Policjanci rozbijają lokalne narkobiznesy

Data publikacji 08.12.2008

Wrocławscy policjanci zatrzymali dwie osoby, przy których znaleźli ponad 1800 porcji amfetaminy. Jak po nitce do kłębka trafili do kolejnych przestępców – jeden z nich również handlował narkotykami, pozostała dwójka odpowie za oszustwa gospodarcze. Tymczasem policjanci z warszawskiego Ursynowa zatrzymali również dwie osoby przewożące w peugeocie heroinę i marihuanę.

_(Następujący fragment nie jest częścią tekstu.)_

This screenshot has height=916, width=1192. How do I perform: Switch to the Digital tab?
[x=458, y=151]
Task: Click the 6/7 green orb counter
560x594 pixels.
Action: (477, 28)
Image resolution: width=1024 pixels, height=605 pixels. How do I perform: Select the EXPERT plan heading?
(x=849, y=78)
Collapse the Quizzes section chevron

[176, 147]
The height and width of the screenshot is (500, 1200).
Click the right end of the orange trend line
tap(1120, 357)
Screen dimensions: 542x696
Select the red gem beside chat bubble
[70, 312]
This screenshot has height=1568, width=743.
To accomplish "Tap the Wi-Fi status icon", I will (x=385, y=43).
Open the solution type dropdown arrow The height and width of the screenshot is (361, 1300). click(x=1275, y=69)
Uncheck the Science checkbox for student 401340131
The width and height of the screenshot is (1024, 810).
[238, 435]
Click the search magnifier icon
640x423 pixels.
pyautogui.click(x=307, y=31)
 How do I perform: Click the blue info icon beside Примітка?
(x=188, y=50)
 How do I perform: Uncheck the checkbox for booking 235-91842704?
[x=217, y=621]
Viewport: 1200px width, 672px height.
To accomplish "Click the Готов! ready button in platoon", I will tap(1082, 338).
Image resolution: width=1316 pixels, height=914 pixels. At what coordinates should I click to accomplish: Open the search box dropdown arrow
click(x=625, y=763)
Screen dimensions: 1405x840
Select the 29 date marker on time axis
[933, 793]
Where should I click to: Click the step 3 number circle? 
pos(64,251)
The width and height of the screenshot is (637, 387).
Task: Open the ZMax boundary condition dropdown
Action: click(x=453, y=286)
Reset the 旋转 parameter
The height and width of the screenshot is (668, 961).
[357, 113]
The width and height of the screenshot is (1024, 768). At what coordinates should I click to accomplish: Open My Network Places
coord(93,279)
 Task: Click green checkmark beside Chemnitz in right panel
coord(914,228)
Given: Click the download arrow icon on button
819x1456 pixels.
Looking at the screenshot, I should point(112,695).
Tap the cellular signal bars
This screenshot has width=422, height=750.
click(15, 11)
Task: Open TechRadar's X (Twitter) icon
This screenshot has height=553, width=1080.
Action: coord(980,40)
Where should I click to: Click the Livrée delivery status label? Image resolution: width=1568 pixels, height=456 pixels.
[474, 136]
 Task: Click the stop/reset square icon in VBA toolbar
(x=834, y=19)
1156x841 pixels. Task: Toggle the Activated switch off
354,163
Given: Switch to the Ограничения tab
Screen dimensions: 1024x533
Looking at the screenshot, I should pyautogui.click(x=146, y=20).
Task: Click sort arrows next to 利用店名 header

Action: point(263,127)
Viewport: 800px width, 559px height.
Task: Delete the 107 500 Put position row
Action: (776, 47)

Kryminalni z Wrocławia zatrzymali dwie osoby: 27-letniego mężczyznę i 21-letnią kobietę podejrzanych o udział w obrocie znacznymi ilościami środków odurzających. Przy nich policjanci znaleźli blisko 1800 porcji amfetaminy. Pracując nad sprawą policjanci zatrzymali 44-letniego mężczyznę. W jego mieszkaniu funkcjonariusze znaleźli kolejne narkotyki- blisko 80 porcji amfetaminy. Jak się jednak okazało to nie koniec. Kryminalni trafili na kolejne osoby trudniące się przestępczą działalnością o trochę innym charakterze.
Dwóch mężczyzn i kobieta (w wieku od 27 do 40 lat) podejrzani są o oszustwa. Przy zatrzymanych policjanci znaleźli ponad 60 tysięcy złotych, karty bankomatowe, różnego rodzaju dokumenty i 30 telefonów komórkowych. Już wiadomo, że dwa aparaty telefoniczne zostały wcześniej skradzione.

Wobec trzech podejrzanych zastosowano tymczasowe aresztowanie od dwóch do trzech miesięcy.


Stołeczni policjanci również trafili na dilerów narkotyków. 36-letni mężczyzna i jego 22-letnia znajoma wpadli w ręce policjantów z Ursynowa, zanim zdążyli przekazać towar na stołeczne ulice. W peugeocie mieli 33 porcje heroiny i 15 fifek z marihuaną.

Już wstępna kontrola samochodu, w którym beztrosko siedzieli Marcin M. i Malwina B. wszystko wyjaśniła. Policjanci znaleźli w aucie 33 przygotowane do sprzedaży porcje heroiny. Oprócz tego narkotyku w peugeocie znajdowało się także 15 szklanych fifek z marihuaną. O tym, że osoby mogły przygotowywać zabronione środki do sprzedaży potwierdziły dalsze czynności. Okazało się, że w bagażniku samochodu policjanci znaleźli wagę, która mogła posłużyć 36-latkowi i jego znajomej do ważenia narkotyków.

Resztę nocy zatrzymani spędzili w policyjnych celach. Śledczy z Ursynowa z wnioskami o tymczasowy areszt postawili osoby przed wymiarem sprawiedliwości. Z zarzutami posiadania narkotyków i przygotowania ich do dalszego rozprowadzenia zostali jednak zwolnieni. Za przestępstwo, którego się dopuścili ustawa o przeciwdziałaniu narkomanii przewiduje zagrożenie karne nawet do 8 lat więzienia.